■ **EXERCISE PROMPT**
State how many lines of the material contain the string "height", and give only that number.
====== EXERCISE INPUT
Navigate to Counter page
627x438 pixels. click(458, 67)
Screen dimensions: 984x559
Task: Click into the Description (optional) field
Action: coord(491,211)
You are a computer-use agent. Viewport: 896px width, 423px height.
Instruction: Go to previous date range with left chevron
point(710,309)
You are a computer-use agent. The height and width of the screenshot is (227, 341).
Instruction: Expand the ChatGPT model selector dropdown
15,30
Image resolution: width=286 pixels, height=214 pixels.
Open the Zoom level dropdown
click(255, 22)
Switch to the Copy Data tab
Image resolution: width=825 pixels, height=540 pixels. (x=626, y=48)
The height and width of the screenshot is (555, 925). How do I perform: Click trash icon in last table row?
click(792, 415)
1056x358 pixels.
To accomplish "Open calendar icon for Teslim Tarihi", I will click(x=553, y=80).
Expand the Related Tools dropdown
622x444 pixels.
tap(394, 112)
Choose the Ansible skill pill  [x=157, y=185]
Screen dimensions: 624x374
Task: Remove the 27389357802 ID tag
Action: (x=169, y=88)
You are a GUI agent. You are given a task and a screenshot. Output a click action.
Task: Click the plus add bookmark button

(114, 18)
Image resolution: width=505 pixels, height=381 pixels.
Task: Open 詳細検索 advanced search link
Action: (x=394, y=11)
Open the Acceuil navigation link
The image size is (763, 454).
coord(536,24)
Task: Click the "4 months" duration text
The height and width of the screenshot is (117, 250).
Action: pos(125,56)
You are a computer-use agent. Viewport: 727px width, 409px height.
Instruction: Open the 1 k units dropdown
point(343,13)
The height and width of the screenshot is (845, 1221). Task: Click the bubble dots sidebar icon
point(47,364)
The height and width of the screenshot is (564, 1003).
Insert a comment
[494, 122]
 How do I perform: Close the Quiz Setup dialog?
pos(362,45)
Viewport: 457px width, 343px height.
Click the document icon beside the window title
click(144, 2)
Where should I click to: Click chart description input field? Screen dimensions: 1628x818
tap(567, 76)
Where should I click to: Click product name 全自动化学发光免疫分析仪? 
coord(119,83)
============
■ **TASK ANSWER**
11